Colombian-American businessman (1958–2009)

Julio Mario Santo Domingo Braga (1958 – March 2009) was a Colombian-American businessman. He was the director of the Santo Domingo Group, his family's conglomerate of more than 100 companies.

== Biography ==
Santo Domingo was the first-born of the Colombian businessman Julio Mario Santo Domingo and the Brazilian Edyala Braga, of the same family as Eduardo Braga, former governor of the Brazilian state of Amazonas, and ex-wife of Benjamin Vargas, brother of Getúlio Vargas.

He studied literature at Columbia University and law at Panthéon-Assas University. Throughout his life, he was passionate about literature of all periods but especially French literature of the 19th and 20th centuries. He was a collector of printed books and manuscripts. He had a particular regard for Marcel Proust, but he also greatly admired and collected the works of Baudelaire, Rimbaud and Verlaine. He had huge collections of rock and roll and antique Chinese opium paraphernalia, and was an ardent fan of AS Saint-Étienne, a French soccer team.

==Personal life==
He married Brazilian model Vera Rechulski and they had two children: Tatiana Santo Domingo (born 1983) and Julio Mario Santo Domingo, III (born 1985). At the time of his death, he was survived by his parents and half-brothers Alejandro Santo Domingo, a financier and the family's successor as director of the Santo Domingo Group, and Andrés Santo Domingo, a music industrialist.

Santo Domingo died in New York City from cancer, diagnosed in October 2008.

> [TASK STATEMENT]:
From the passage on Julio Mario Santo Domingo Braga, write out word for word the stretch that begins at the words "He studied literature" and stops after the words "French soccer team.".

> [GIVEN INFORMATION]:

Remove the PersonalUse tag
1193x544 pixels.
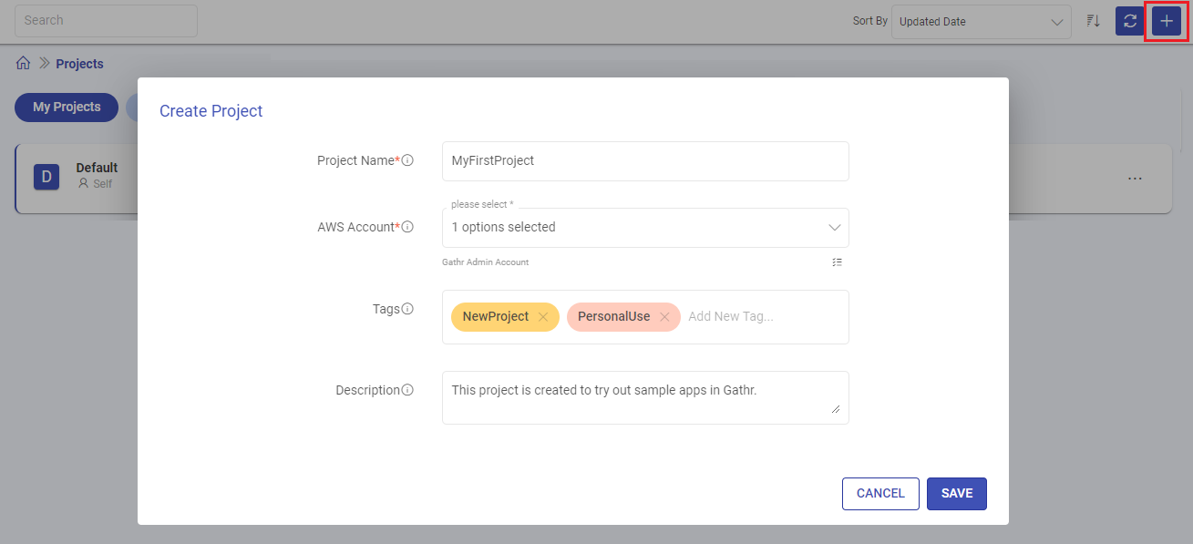(x=664, y=317)
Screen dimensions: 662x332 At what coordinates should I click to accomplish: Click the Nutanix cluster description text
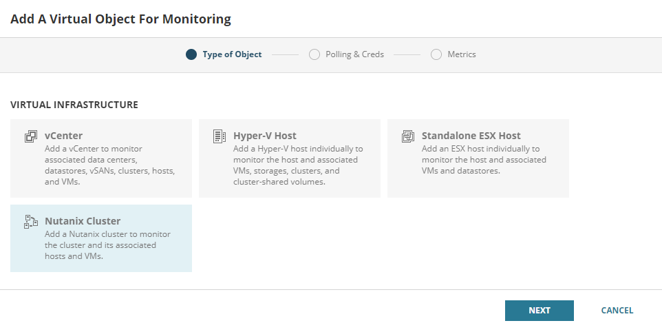pos(107,245)
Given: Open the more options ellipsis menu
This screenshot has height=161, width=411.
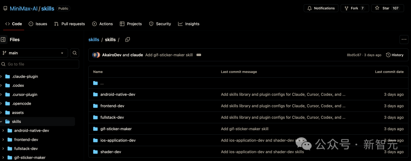Looking at the screenshot, I should [404, 39].
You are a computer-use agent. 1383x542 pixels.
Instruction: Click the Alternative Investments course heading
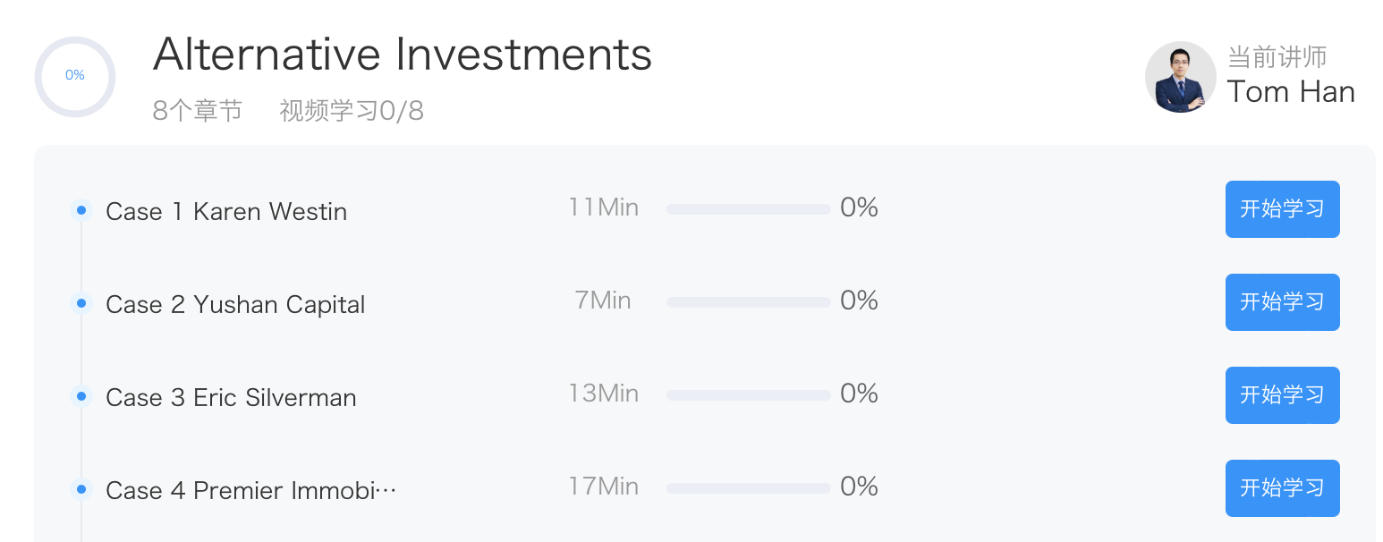403,55
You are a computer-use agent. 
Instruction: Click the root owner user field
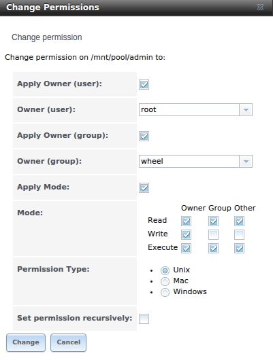click(x=189, y=110)
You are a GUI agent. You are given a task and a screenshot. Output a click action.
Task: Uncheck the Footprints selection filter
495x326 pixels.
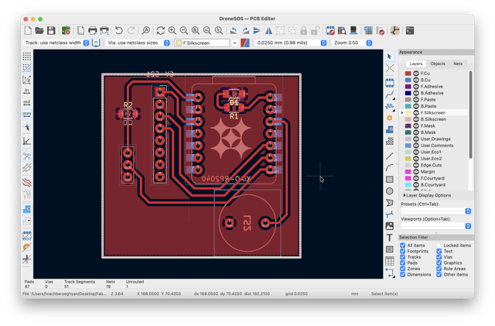(x=402, y=251)
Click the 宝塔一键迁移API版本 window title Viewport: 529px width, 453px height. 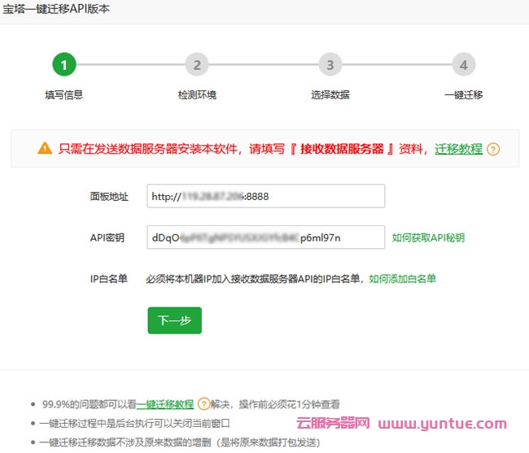(56, 10)
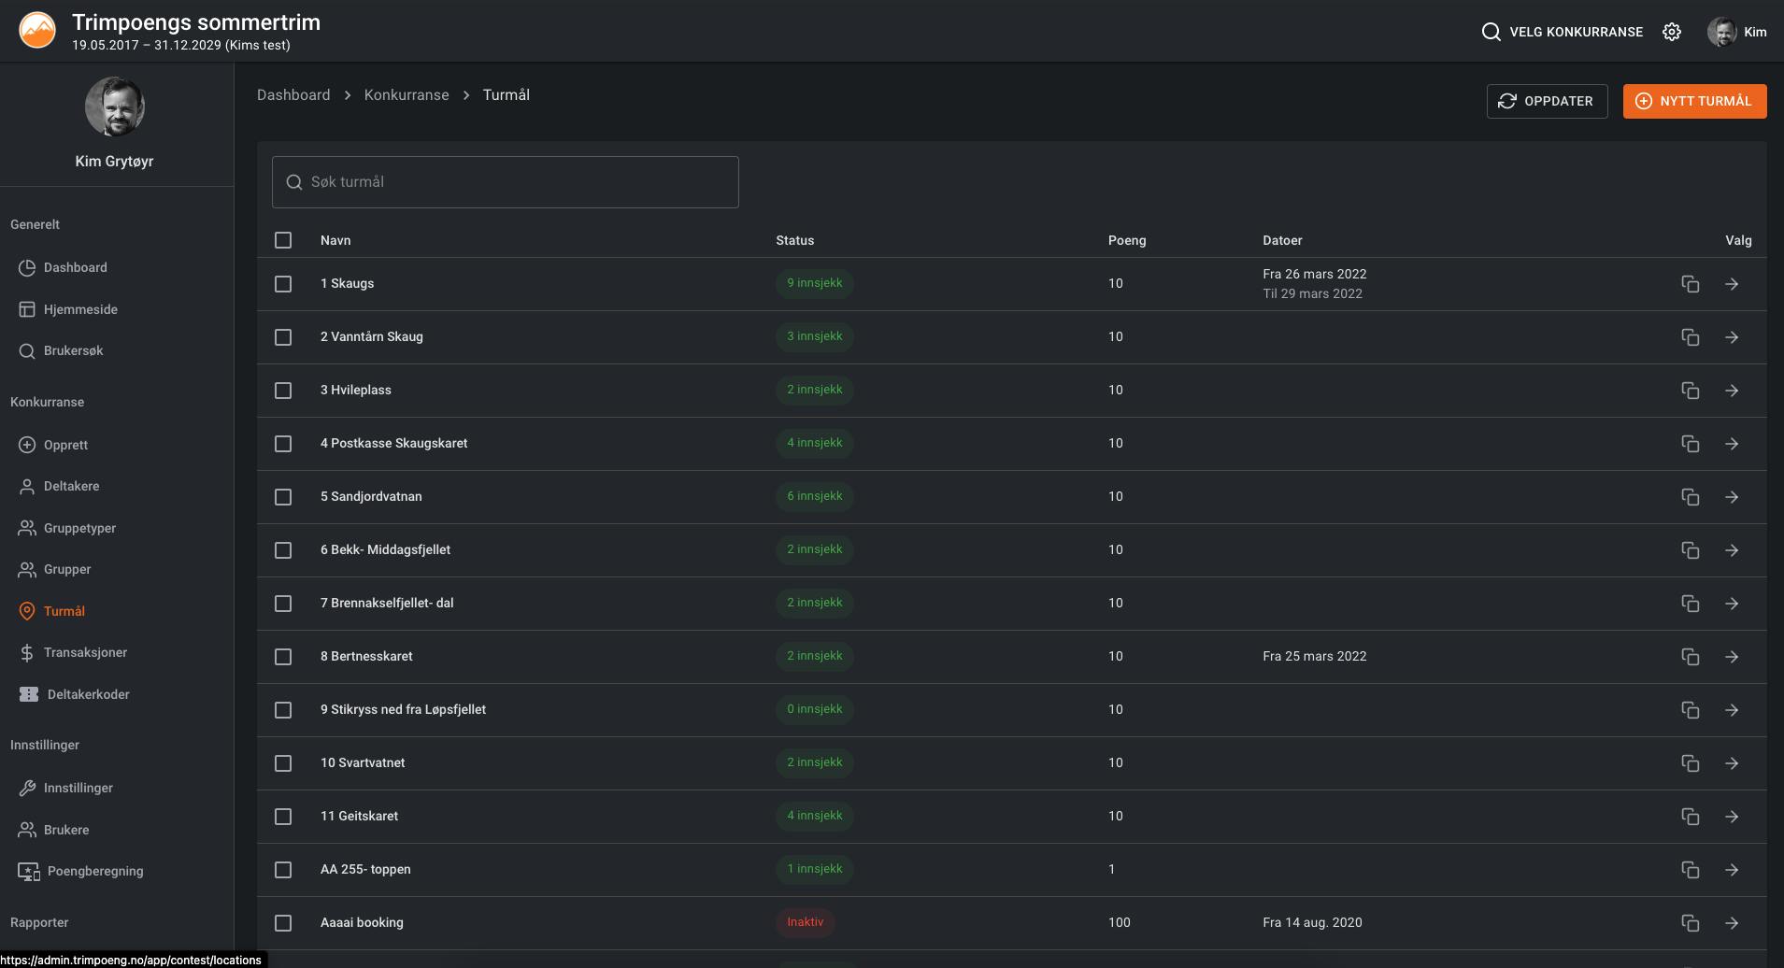Open Aaaai booking via arrow icon
Image resolution: width=1784 pixels, height=968 pixels.
point(1732,923)
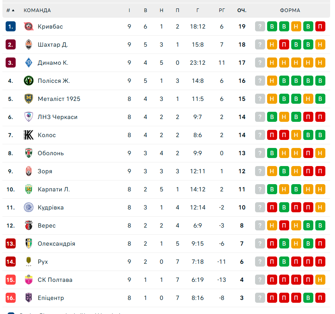The image size is (335, 314).
Task: Click the Динамо К. club logo
Action: pos(29,63)
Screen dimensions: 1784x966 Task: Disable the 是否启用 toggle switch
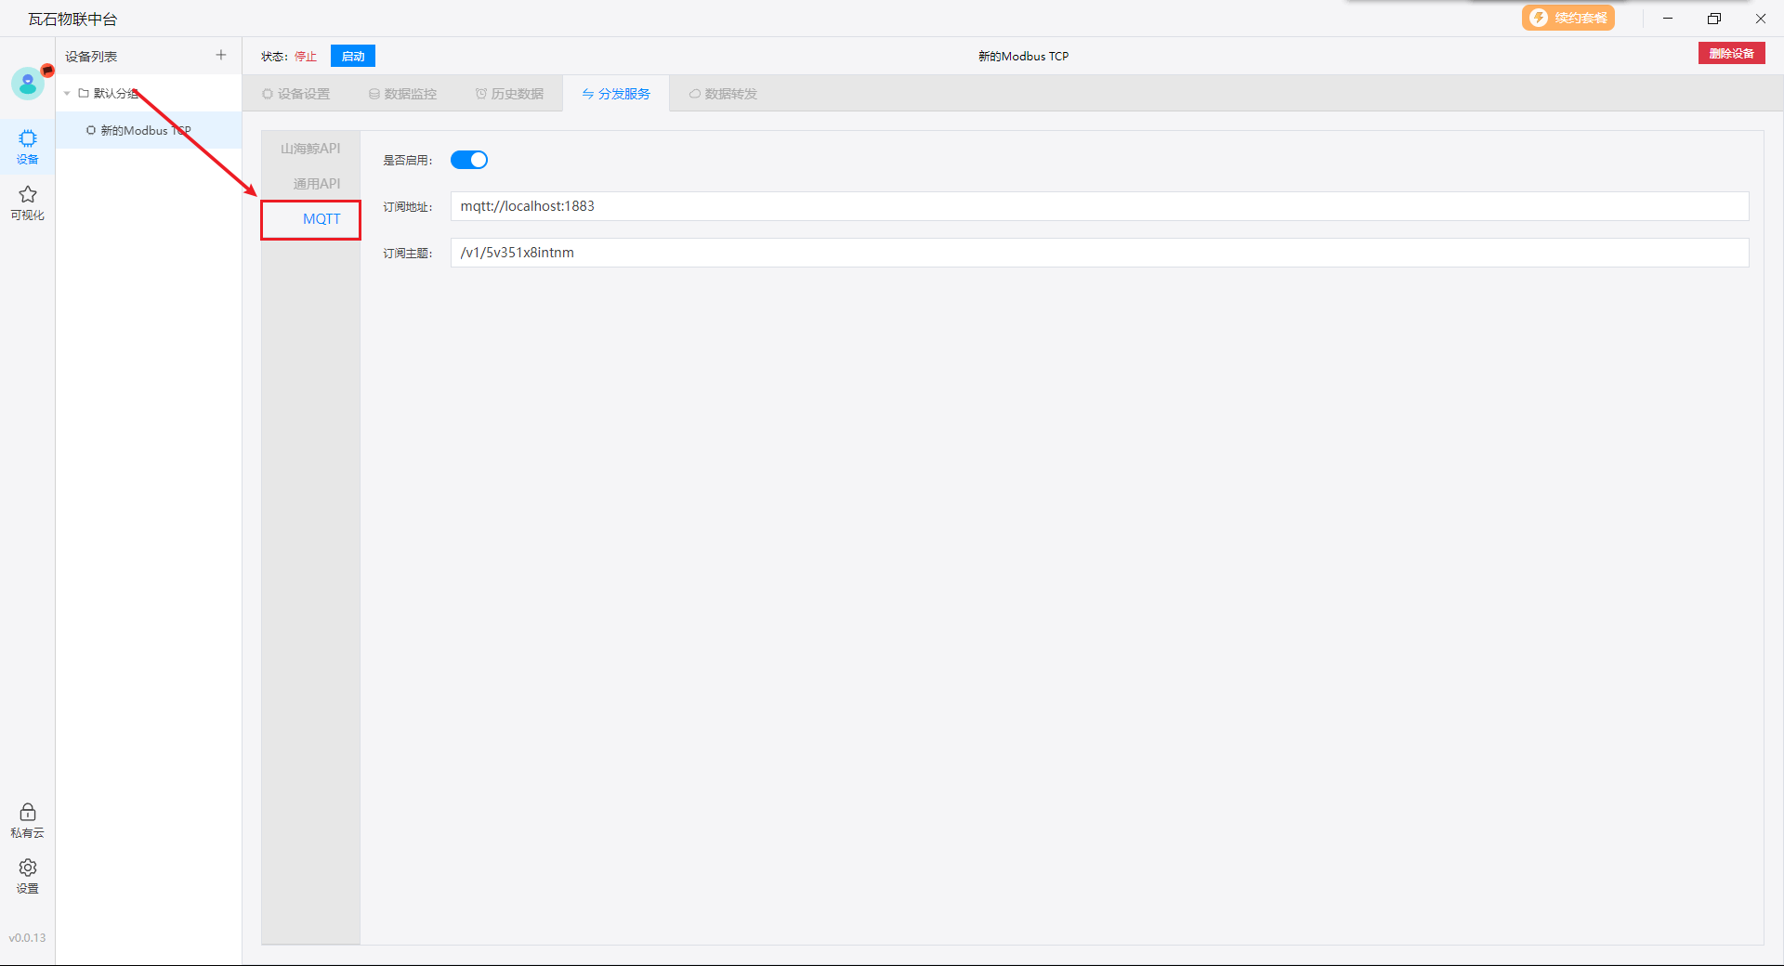[469, 160]
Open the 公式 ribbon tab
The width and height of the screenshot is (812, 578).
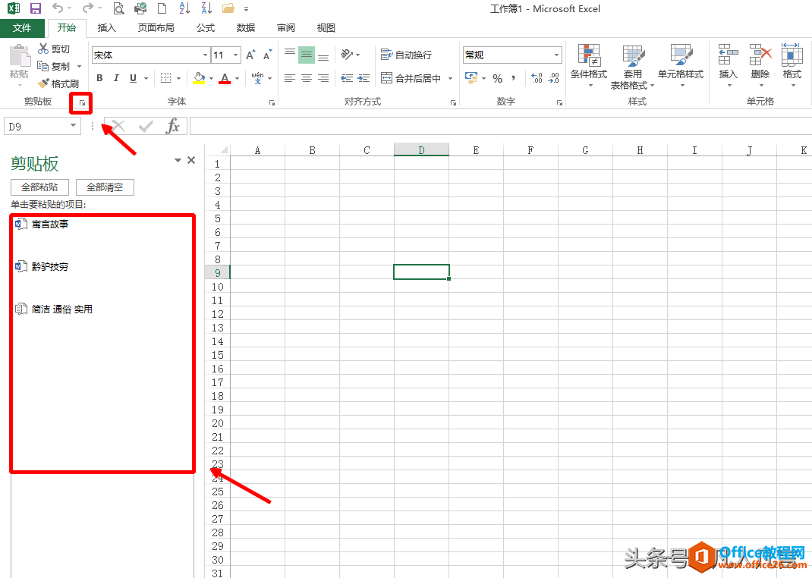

> [WRITTEN SOLUTION]:
He studied literature at Columbia University and law at Panthéon-Assas University. Throughout his life, he was passionate about literature of all periods but especially French literature of the 19th and 20th centuries. He was a collector of printed books and manuscripts. He had a particular regard for Marcel Proust, but he also greatly admired and collected the works of Baudelaire, Rimbaud and Verlaine. He had huge collections of rock and roll and antique Chinese opium paraphernalia, and was an ardent fan of AS Saint-Étienne, a French soccer team.